It’s easy to understate the tremendous impact Nick Cave and The Bad Seeds have had not just on music, but culture as a whole. His consistency as a performer, lyricist and innovator in his brand of music is phenomenal. Poetic beauty, pent-up emotions spilt out onto carefully crafted verses that provide such intricate beauty. I find it nigh on impossible to articulate my thoughts about Cave’s abilities not just as a performer, but as a person also. 20,000 Days on Earth looks to do that for me, though, as this documentary-drama hybrid seeks to give us a loose, semi-fictionalized life-story of Cave as we spend a day in his life.
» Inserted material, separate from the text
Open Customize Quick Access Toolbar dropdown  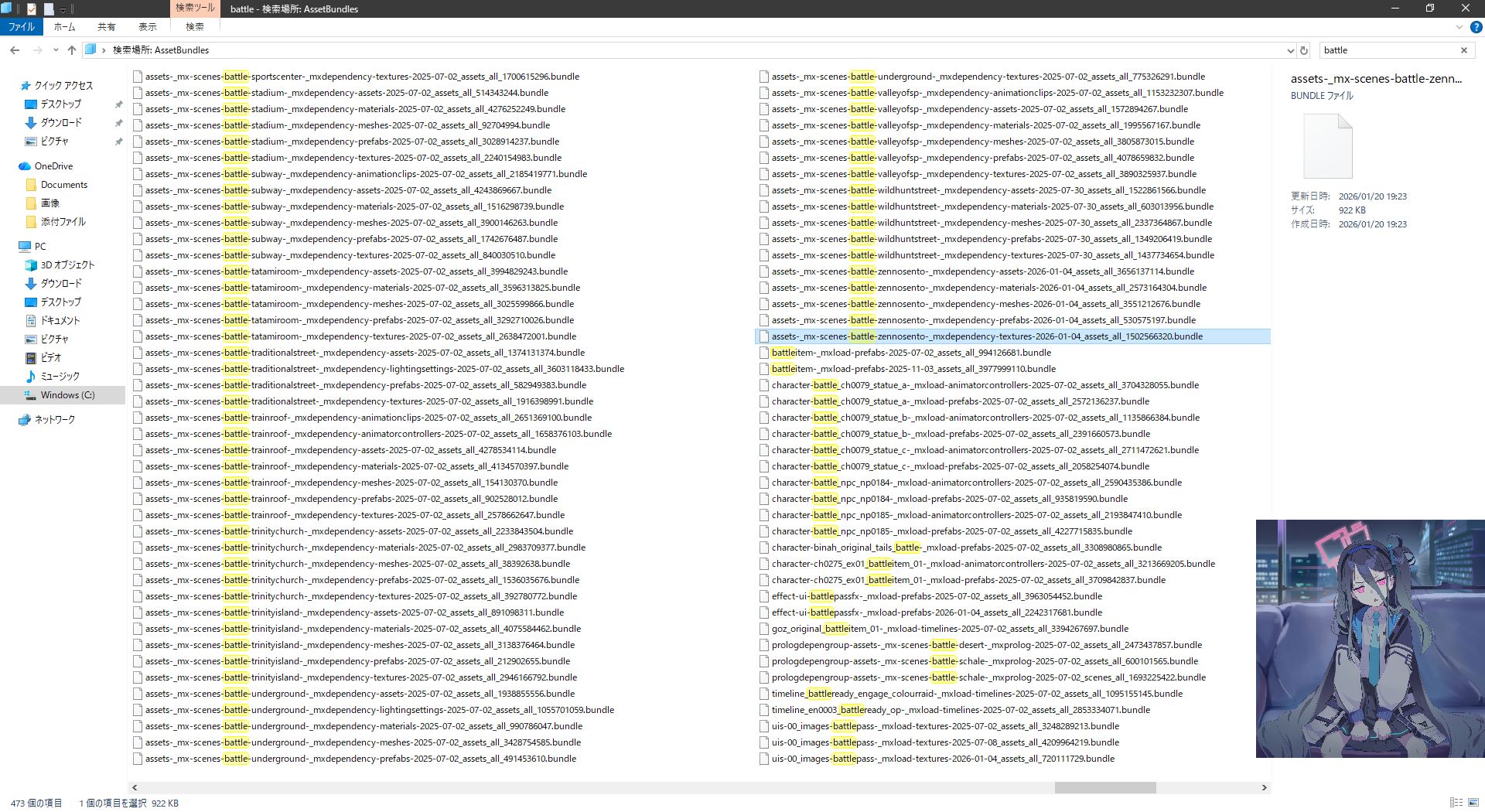[63, 9]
That keyword, though, “fictionalized” looms over the film. For fans of The Bad Seeds that should give indication enough as to how the story will play out and progress. I’m relatively new to Cave and his music, so that fascinating intricacy was hidden away far more for me than I’d expected it to be, but it’s rather easy to tell that directors Iain Forsyth and Jane Pollard are in on the gag. Gag doesn’t seem like the right word, though, for 20,000 Days on Earth isn’t a gag, it’s just a story unfolding in a way that feels both natural and faux at the same time. Cave and company muse on isolation, loneliness, grief, and an unfulfilled life that feels aggressively at odds despite the accomplishments and fame. “I eat, I write, I watch TV, I write”. Cave’s living the dream by the sounds of it, but it looks like a complete nightmare.
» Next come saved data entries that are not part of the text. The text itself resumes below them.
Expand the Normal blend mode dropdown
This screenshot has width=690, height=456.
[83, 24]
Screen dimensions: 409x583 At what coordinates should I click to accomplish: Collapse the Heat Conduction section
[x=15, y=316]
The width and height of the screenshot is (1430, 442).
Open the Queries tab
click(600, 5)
Seeing the recording process and the criticism he plants on his own work is thoroughly intriguing. It pulls the curtain back on Cave and fellow Bad Seeds’ studio personas, intercut with an interview diving into potentially truthful anecdotes about his family, childhood, and early life. How much of it is true doesn’t really matter, as the film progresses the line between fiction and reality is blurred to the point of no return. Soldered together, an iron-clad connection between the real world and Cave’s sleight of hand. It’s an impressive mixture, the ability to pull emotion and sympathy out of moments that could be complete fiction. If anything, that’s a testament to the abilities Cave has not just as a writer, but as an actor.
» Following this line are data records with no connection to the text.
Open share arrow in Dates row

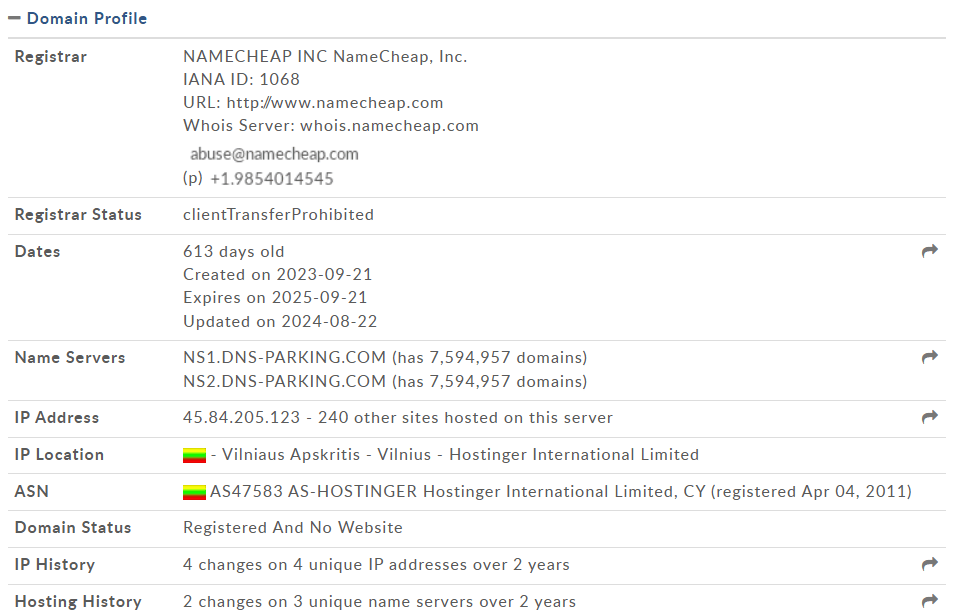point(929,251)
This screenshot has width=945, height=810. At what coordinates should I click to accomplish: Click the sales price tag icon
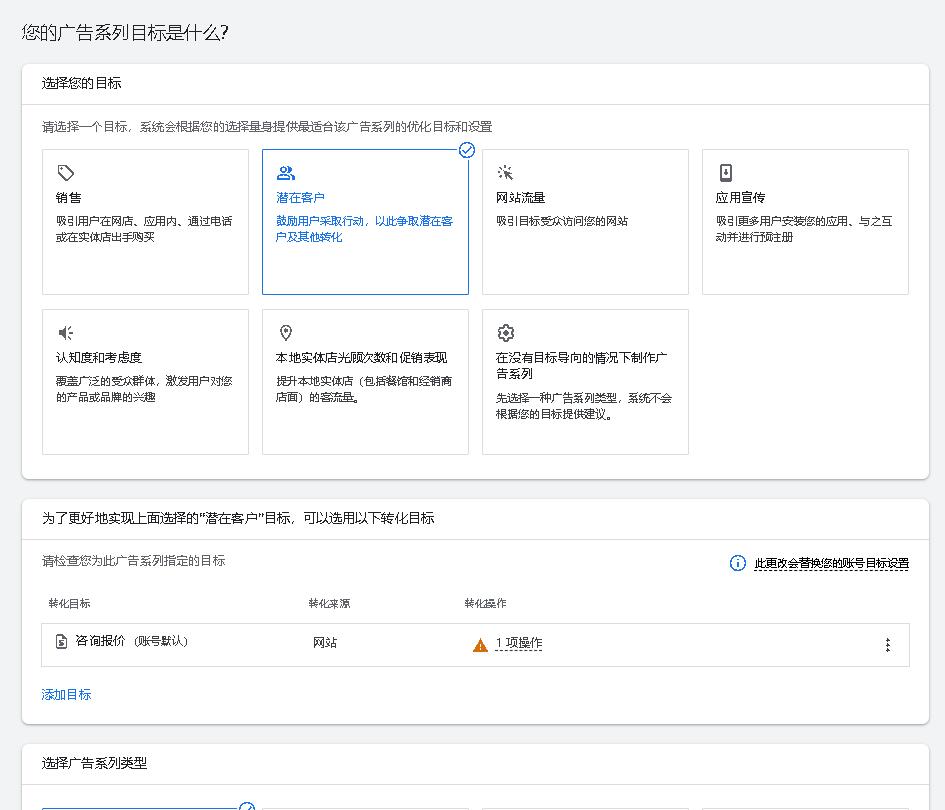point(66,173)
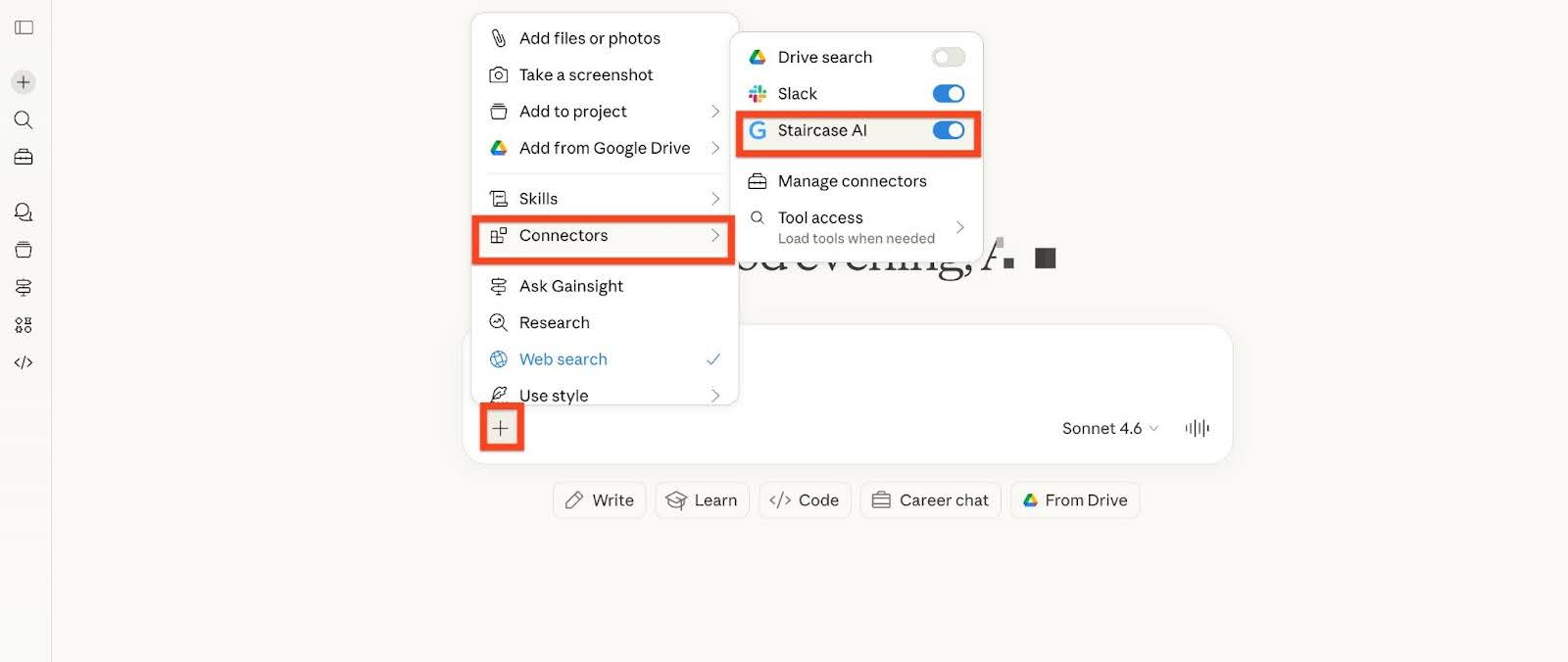Start a new chat with the plus icon
The width and height of the screenshot is (1568, 662).
(24, 82)
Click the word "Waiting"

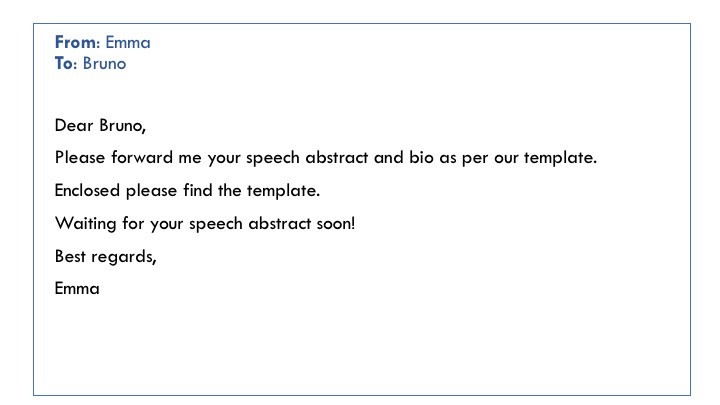[x=85, y=224]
Monologuing his way through the events of his 20,000th day on Earth, it soon becomes clear that the fictional style and direction certainly aims for narrative, rather than information. Artistic choices that don’t feel questionable, but rather cosy. Interesting set design, a consistent narration from Cave, and some of the quips he has must be true to some degree. Why he creates music, how he feels he creates his own world within the crooning choruses and verses, surely there’s some truth to that. Discussion about how lyricism is all about counterpoints, waiting for the sparks to fly, rather than to actively pursue the meaning of the song. This is certainly present in the music Cave offers, and the beauty of the film is that, truth or falsehood, he’s generally in the ballpark of being just as poetic in narration as he is in his studio work.
One day simply isn’t enough to wrap one’s head around the intricacies of Cave’s craft or work ethic. A cross into the world of film was inevitable, and it couldn’t have been created better than 20,000 Days on Earth. I wonder whether Forsyth and Pollard had expected Cave to litter the film with pockets of wisdom around every corner, but if anyone could pull coordinated sophistication out of a maddeningly difficult life, it’d certainly be Cave and the crew he surrounds himself with.
[…] I do believe Cave fears the end. Nowhere is this clearer than in the first documentary on his life, 20,000 Days on Earth, where we receive a flutter of insight into what he hopes to achieve as an […]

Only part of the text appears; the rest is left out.